L’affluenza supera il 47%, il Comune con il dato più alto è Ortucchio (67,49%), la maglia nera va a Colledimacine (17,9)

PESCARA. Il volto soddisfatto di Maria Paolini diventa l’immagine simbolo della prima giornata di voto amministrativo in Abruzzo. Orgogliosa di essere al seggio di Penne a 101 anni per imbucare la scheda.
Ecco l’Abruzzo, forte come una quercia, che sceglie i nuovi sindaci e consiglieri di 72 Comuni, cinque dei quali hanno più di 15mila abitanti. Diciamo subito che l’affluenza, alle 23 di ieri, è stata del 47,66 per cento che, tradotta in numeri, significa 132.766 cittadini che hanno già espresso la preferenza, su un totale di 278.555 elettori. In pratica quasi un elettore su due si è recato al seggio.
Ma fare il confronto con le amministrative del 2016 non ha senso perché allora si votò solo di domenica. Rispetto al dato medio nazionale di ieri (41,65 per cento), la nostra regione invece si piazza ben sei punti sopra. Entriamo nel dettaglio nei grandi e piccoli centri d’Abruzzo. E diciamo subito che l’affluenza più alta si è registrata a Ortucchio, nell’Aquilano, con il 67,49%, mentre la maglia nera tocca a Colledimacine, nel Chieti, dove al seggio è andato solo il 17,9 per cento degli elettori.
Passiamo ai dati delle 23 nelle quattro province.

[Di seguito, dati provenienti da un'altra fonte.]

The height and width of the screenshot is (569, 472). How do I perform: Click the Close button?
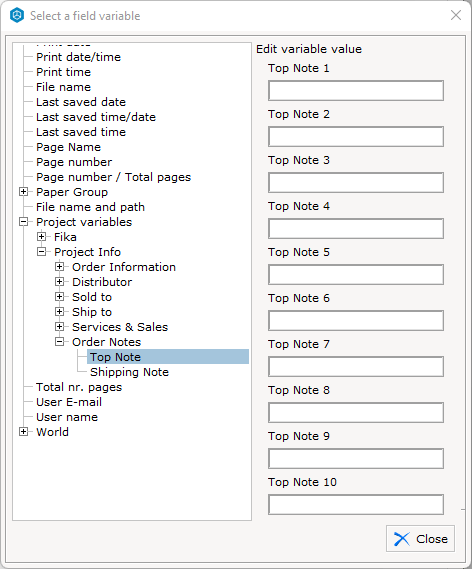coord(420,539)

In quella dell’Aquila (29 Comuni al voto) è del 49,48%, la più alta tra le quattro; nel Chietino (24 Comuni) del 46,93; in provincia di Pescara (11 Comuni) del 46,51 e infine nel Teramano (8 Comuni) del 48,64.
Questo invece è il quadro nei cinque centri maggiori, con più di 15mila abitanti: Vasto, il più grande tra tutti i Comuni al voto, ha fatto registrare l’affluenza del 47,76%, Lanciano 46,07%, Francavilla al mare 45,62%, Roseto 48,96% e Sulmona 48,39%. Ecco invece i numeri nei Comuni medio grandi raggruppati per province: San Giovanni Teatino 50,02%, Casalbordino 48,63%, Casoli 47,17, Penne 48,28%, Collecorvino 49,11%, Manoppello 45,22%, Bellante 44,32%, e Castellalto 51,24%. E infine le curiosità.

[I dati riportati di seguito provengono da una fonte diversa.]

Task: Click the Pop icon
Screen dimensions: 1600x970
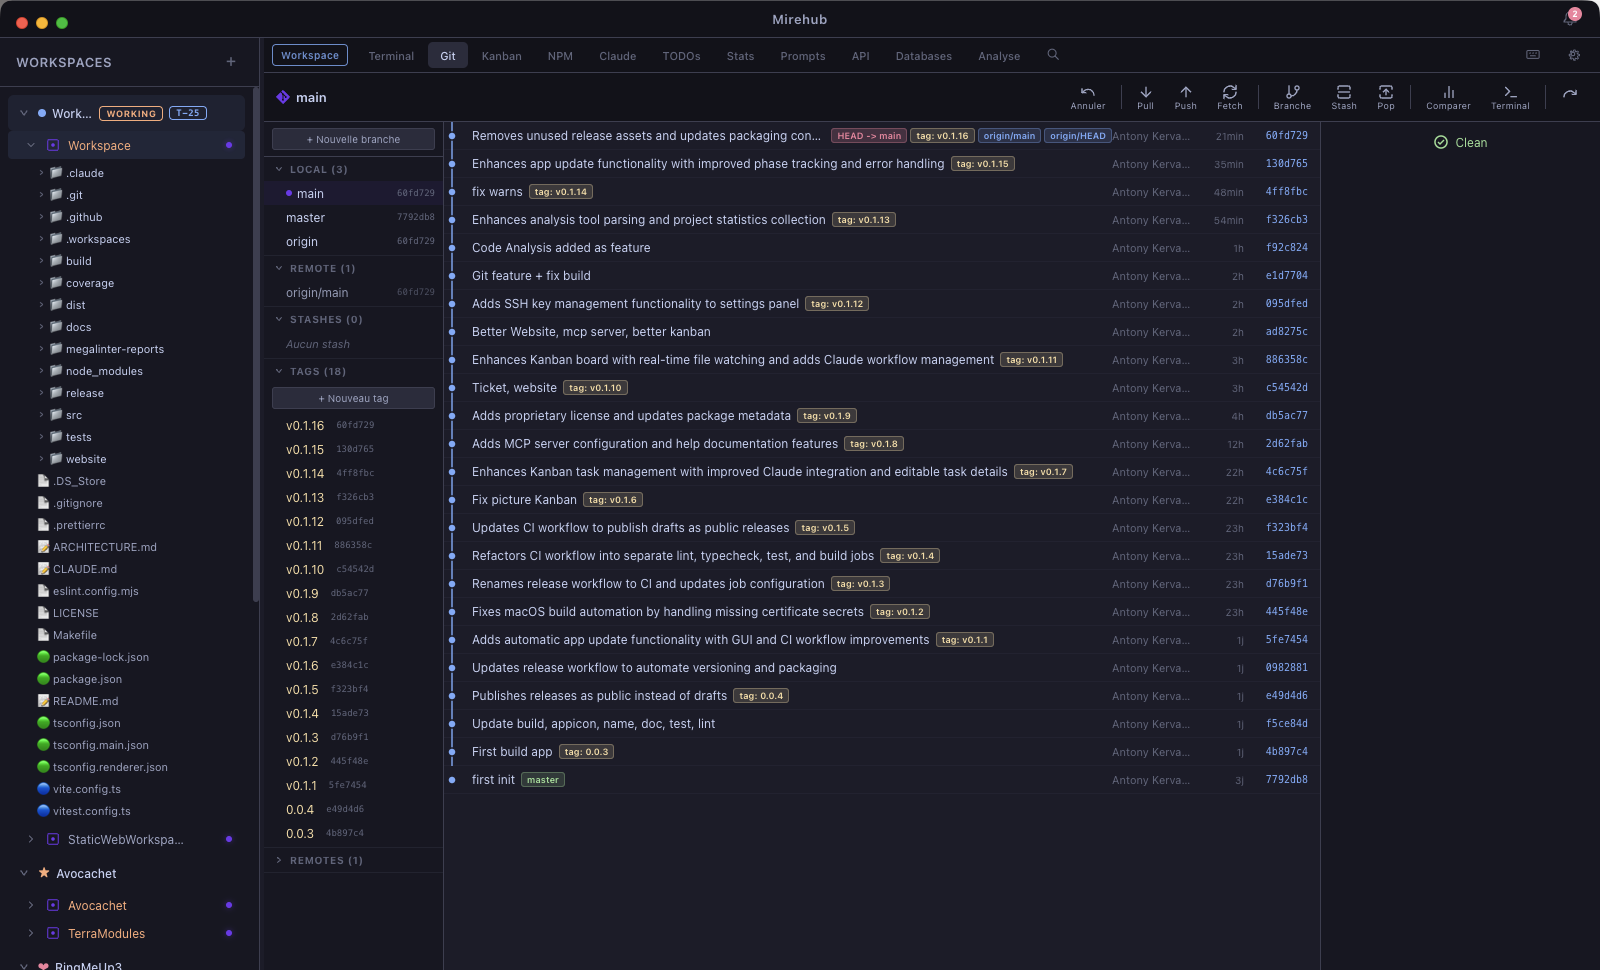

Partiamo dal Comune più piccolo tornato al voto, Carapelle Calvisio, in provincia dell’Aquila, che con i suoi 85 abitanti, si ferma al 22,65% d’affluenza. Nel paese del governatore, Marco Marsilio, è invece andato a votare il 48,11 per cento degli elettori. E infine raccontiamo del Comune abruzzese che più degli altri ha voglia di rinascere. Parliamo di Campotosto, raso al suolo da tre terremoti che ieri, nel primo rilevamento delle 12, era in testa e infine ha chiuso la prima giornata del voto alle amministrative con un’affluenza del 53,13 per cento. Sì, la voglia di ripartire c’è.